(Collected data entries)
# # #

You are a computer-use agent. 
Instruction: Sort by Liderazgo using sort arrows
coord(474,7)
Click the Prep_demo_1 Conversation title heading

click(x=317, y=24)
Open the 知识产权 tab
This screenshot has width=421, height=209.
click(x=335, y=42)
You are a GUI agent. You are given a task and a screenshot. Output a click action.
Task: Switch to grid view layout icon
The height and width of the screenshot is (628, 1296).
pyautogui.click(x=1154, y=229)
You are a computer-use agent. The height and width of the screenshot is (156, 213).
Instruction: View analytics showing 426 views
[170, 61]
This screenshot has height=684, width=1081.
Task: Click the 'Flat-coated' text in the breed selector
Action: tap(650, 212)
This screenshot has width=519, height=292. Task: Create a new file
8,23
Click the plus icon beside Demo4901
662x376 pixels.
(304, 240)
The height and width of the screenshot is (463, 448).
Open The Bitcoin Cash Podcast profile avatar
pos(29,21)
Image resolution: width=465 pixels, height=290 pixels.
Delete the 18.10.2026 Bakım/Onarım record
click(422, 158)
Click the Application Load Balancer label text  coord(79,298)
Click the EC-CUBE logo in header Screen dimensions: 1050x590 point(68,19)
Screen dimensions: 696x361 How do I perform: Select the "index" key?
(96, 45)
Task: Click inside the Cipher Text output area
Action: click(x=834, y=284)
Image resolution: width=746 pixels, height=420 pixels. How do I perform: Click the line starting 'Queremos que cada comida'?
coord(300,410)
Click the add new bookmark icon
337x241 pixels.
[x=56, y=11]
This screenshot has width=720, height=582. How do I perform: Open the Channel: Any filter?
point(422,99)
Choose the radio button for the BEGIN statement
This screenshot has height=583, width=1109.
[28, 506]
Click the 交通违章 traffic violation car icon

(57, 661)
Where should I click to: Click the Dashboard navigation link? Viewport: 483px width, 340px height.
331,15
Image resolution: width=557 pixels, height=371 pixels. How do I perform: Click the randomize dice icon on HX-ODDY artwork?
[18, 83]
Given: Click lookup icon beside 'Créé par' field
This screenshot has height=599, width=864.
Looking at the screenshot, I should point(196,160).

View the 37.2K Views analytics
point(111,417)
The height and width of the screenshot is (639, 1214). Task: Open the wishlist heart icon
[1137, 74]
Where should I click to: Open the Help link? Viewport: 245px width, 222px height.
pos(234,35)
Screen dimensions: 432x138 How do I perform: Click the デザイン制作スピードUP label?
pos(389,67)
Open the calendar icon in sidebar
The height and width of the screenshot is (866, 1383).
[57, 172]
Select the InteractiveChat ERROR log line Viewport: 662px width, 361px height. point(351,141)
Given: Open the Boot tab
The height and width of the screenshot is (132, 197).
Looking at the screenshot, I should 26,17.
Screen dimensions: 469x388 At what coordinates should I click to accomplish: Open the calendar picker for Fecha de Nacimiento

# # #

Assignment:
Please reproduce exactly the lines above, beginning with the first and ending with the line that contains "Task: Switch to grid view layout icon", and include nothing outside that range.

Written response:
You are a computer-use agent. 
Instruction: Sort by Liderazgo using sort arrows
coord(474,7)
Click the Prep_demo_1 Conversation title heading

click(x=317, y=24)
Open the 知识产权 tab
This screenshot has width=421, height=209.
click(x=335, y=42)
You are a GUI agent. You are given a task and a screenshot. Output a click action.
Task: Switch to grid view layout icon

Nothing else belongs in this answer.